Thursday, August 19, 2010

Topic: Writer's Block


Purpose of this blog: Reviews of interesting ideas in recent English education journals.

10-second review: The author suggests consulting quotes on writing, in order to get back to writing productively.

Title: “Writer’s Block? Get Back in Gear.” Noelle Sterne. The Writer (September 2010), 11-12.

Summary: One other piece of advice: Stop trying to make your first draft flawless.

Quote: “So if you’re hopelessly stymied, how can you get back into gear? Like I do, surround yourself with stirring reprimanding writing truths.”

Gives as examples Judge Louis Brandeis: “There is no good writing; there is only good rewriting.” Samuel Johnson: “What is written without effort is in general read without pleasure.”

Comment: Here are some additional inspirational quotes on writing. RayS.

William Maxwell: “I don’t think writer’s block is anything more than a loss of confidence.” Plimpton, ed., The Writer’s Chapbook.

“…Sometimes you ask an author how his new book is coming along, and he tells you: ‘It’s finished—all I have to do now is write it.’ ” Gross, ed., Editors on Editing.

“Good Writing has an aliveness that keeps the reader reading from one paragraph to the next.” Zinsser, On Writing Well.

“The only way to learn to write is to force yourself to produce a certain number of words on a regular basis.” Zinsser, On Writing Well.

“The act of writing has always been a method of clarification for me, a way of getting down to how I really feel about an issue, a decision, a place, a person.” Bradley, Time Present, Time Past.

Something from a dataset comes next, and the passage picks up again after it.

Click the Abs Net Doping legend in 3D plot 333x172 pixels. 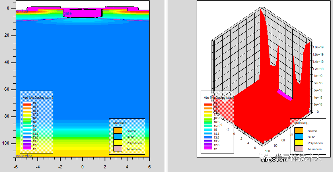click(x=216, y=97)
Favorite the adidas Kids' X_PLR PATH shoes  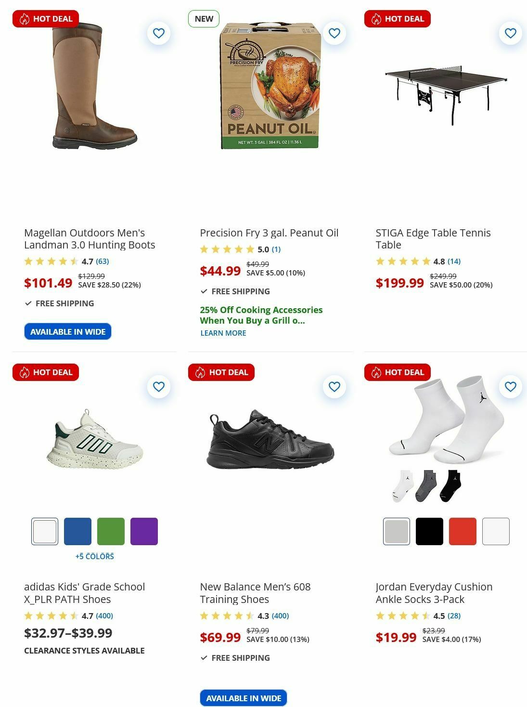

“One thing I found out early in the game was that there was no way I could simply walk up to that room after breakfast, think of something to write about and then just spit it out in four or five hours…. …had to settle on an  idea a week or so in advance and let it stew for a while. Browning, Notes from Turtle Creek.

Angus Wilson: “So many people have talked out to me books they would otherwise have written; once you have talked, the act of communication has been made. Cowley, ed., Writers at Work.

John Hersey: “Writing is a search for understanding.” Hull, ed., The Writer’s Book.

Ann Petry: “I have collected enough rejection slips for my short stories to paper four or five good-sized rooms.” Hull, ed., The Writer’s Book.

Jacques Barzun: “It is…important not to let the vigilant censor within freeze everything…that sudden stoppage due to the lack of the right word.” Hull, ed., The Writer’s Book.

“The reader is a person with an attention span of about twenty seconds…assailed on every side by forces competing for his time by newspapers and magazines, by television and radio and stereo, by his wife and children and pets, by his house and yard and all the gadgets that he has bought to keep them spruce, and by that most potent of competitors, sleep. Zinsser, On Writing Well.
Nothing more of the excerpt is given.